Early in my writing career a former friend asked me, “why can’t you write something nice for a change?” He actually meant well, but I had a hard time answering him. Finally, I mumbled something like, “I just seem to have a talent for the unpleasant.” It wasn’t a very satisfactory answer for either of us.
It’s a bit like that old question, “Why do you write horror?” Somewhat impossible to answer, especially since many of the people asking the question already assume there must be something wrong, or broken, with anyone who feels compelled to write about terrible events.
My late wife Melanie used to say, “if something upsets me, or disturbs me, I don’t want to run away from it. I want to step closer to it, poke it, and see what all the fuss is about.”
That was one of the reasons I married her. So often, when she spoke from the heart she seemed to speak for my heart as well. We both often wrote about unpleasant things, things that we might wish no longer existed in the world. And yet there they were, and we found we couldn’t just ignore them.
Not everyone wants to read about unpleasant things. They feel that there’s enough bad stuff in real life that they’d rather not encounter it in fiction. I understand that attitude, and I respect it. But that’s not why I read. And it’s not why I write.
People who have met me are often surprised by how optimistic I am. I am passionate about life. I am passionate about my children and grandchildren. I am passionate about literature and art. Even when things go badly, and if you live long enough you discover that occasionally, inevitably, sometimes things will go very badly indeed, I understand that these events are still part of that long, convoluted, and wonderful narrative that makes up a life.

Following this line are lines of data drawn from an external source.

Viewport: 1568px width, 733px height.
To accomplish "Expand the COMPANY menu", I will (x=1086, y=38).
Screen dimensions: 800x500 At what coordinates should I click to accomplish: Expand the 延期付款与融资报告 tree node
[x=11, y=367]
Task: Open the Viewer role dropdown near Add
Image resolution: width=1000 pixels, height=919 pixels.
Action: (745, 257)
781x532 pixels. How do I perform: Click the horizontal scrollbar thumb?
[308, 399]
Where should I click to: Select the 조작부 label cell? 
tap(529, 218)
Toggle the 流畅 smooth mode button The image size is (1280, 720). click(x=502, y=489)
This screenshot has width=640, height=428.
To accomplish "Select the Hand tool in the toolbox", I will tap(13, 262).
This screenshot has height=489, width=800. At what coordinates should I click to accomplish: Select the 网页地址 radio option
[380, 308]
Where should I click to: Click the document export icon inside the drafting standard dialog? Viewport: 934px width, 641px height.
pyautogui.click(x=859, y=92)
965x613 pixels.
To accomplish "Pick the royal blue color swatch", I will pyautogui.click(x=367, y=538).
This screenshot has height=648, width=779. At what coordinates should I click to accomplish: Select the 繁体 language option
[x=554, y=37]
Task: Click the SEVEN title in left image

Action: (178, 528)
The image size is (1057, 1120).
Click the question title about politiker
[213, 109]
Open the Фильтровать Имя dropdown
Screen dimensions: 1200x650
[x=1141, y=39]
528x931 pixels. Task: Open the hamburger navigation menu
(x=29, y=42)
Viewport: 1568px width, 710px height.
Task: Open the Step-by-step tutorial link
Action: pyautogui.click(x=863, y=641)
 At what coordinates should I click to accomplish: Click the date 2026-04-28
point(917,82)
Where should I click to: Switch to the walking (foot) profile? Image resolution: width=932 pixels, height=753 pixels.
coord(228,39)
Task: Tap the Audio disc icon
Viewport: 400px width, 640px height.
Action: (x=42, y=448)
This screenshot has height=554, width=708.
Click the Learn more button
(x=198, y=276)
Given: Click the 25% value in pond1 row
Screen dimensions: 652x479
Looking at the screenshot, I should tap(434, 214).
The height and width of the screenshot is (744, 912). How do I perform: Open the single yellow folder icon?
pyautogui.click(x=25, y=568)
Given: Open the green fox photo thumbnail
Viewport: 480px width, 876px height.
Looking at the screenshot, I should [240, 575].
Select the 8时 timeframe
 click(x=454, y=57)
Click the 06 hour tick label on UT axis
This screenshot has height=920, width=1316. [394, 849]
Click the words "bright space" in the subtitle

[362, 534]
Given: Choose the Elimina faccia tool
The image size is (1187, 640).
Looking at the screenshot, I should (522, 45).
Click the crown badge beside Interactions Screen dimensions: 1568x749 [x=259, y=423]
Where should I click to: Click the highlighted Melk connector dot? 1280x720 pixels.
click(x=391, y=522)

The Buddhists have a word, dukkha, which is often translated as suffering, but it’s something more complex. Dukkha refers to the experience that everything is impermanent, impossible to grasp, unknowable. It’s what creates that vague feeling of anxiety and dissatisfaction that many—if not most—people feel under the surface, most of the time. It’s like that annoying song you can’t forget, which you’d do anything to escape. The Buddhists would say don’t try to escape it—embrace it. They would have us turn toward suffering, take it in and own it, and with a new sense of wholeness discover the meaning in it, and allow it to open a new path.
My new Solaris novel Ubo is about one of my biggest fears—violence. Violence has always appalled me, with how it destroys, how it deadens both the perpetrator and the victim, how it diminishes us all. Most of the time I’d rather pretend it’s not there, but turning my back on it doesn’t make it go away. So back in my undergraduate days (a long time ago in a land far away), I started working on this novel, designed to be a meditation on violence. It took a long time to finish in part because I had no idea how to write it. You might say that it has taken most of my career to learn how to write Ubo.
The final result is a blend of science fiction and horror exploring violence and its origins. During the course of this novel I inhabit the viewpoints of some of history’s most violent figures: Jack the Ripper, Josef Stalin, and Heinrich Himmler among others. I wanted a range of points of view through which I could examine violence. I’m not a genius—I didn’t expect to arrive at some magical solution for humanity’s propensity towards violence. At best I hoped to make people think by means of a fascinating, somewhat twisted story. For a writer of fiction that is more than sufficient.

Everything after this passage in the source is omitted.